Evaluating Clinics Today
Evaluating the rise of clinics against the vision articulated by Cochran and students around the country is a complex task. On one hand, many clinics today keep alive the radical practice of their origins, working with client communities to build tenant and worker power, fight the carceral state, advocate for the disenfranchised, and much more. Some clinical professors and practitioners today are pushing clinics away from the dominant model of public interest law to more explicitly support left political organization and power-building. This is valuable work, and there should be more of it in law schools.
On the other hand, it should be clear to anyone educated at or affiliated with American law schools that clinics have not transformed the institutions. Law schools continue to churn out indebted workers; funnel students into corporate firms; incubate reactionary ideas and people; and entrench racial, class, and gender hierarchies. They also often occupy predatory positions in relationship to nearby communities. In other words, the political economy of law schools remains unchanged, and law student activists’ broader vision has gone unfulfilled. Many component demands of that vision remain ongoing sites of struggle, from debt to affirmative action.
And although clinics are often refuges for leftist law students, they are not exempt from implication in the institutional ills of the surrounding university. Clinics—no matter their substance—often serve to appease and deflect opposition to the ways that law schools reproduce hierarchy. Universities publicize clinic wins to attract students and garner prestige. These benefits accrue even as clinics serve some of the same populations subject to disinvestment and gentrification at the hands of law schools.
Clinics themselves often reproduce hierarchy and exploitation within their structure. For public interest-minded students, they are one of the sole places on campus to get training, develop relationships with progressive faculty, and signal their commitment to prospective employers. Yet most clinics have highly competitive admissions; by the time students take on their first case, they have already been trained to compete as individuals for scarce resources. Thus, clinics today play a sorting and credentialing function, contributing to professionalization that emphasizes individual achievement over collective solidarity. Once students arrive in clinic, the work is usually demanding and emotionally draining—problems that disproportionately affect first-generation students with closer ties to client communities. Despite functioning as workers, clinic students are unpaid and usually vastly undercompensated in credit hours. If students today are spending dozens of hours a week on casework in addition to coursework—the “constant crush” that Antioch students identified in the 1970s—they are left with no time to organize for better conditions or show up in solidarity with communities outside the bounds of their clinic docket.

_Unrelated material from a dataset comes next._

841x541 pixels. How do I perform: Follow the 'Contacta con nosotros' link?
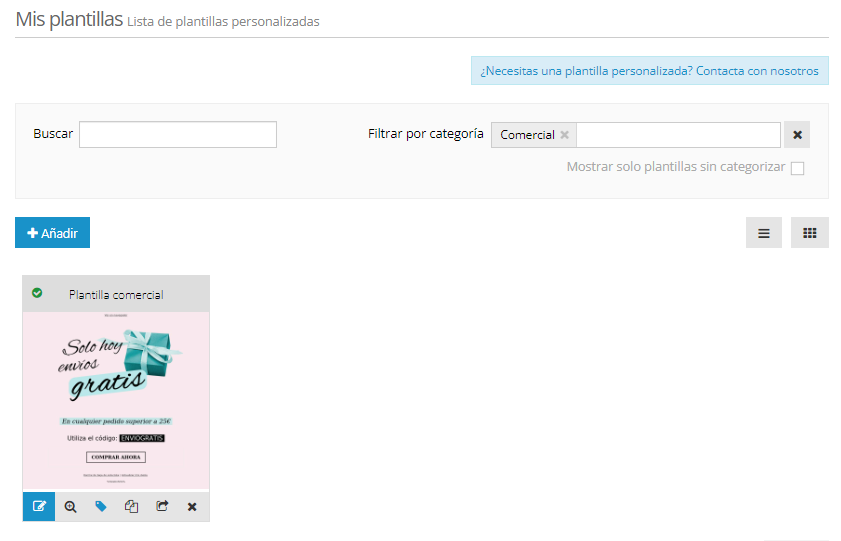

My time in clinics gifted me political community: friends, mentors, and partners-in-struggle from our client communities. And for some of my clinic clients, free legal representation may have prevented deportation; challenged workplace exploitation; and brought material compensation for other harms. But clinics are no panacea for the problems of the institution. To truly live up to their radical origins, clinics must be re-politicized with a deeper critique of the university. For that, law students—members of clinics and not—must organize. Relationship-building against the grain of professional norms that urge competition; demand-making to articulate a different vision for law schools; autonomous student coalitions as a way of building real power that will force faculty and administrators to change. Only with this level of broader student organization will clinics become a force for solidarity both within and outside university walls.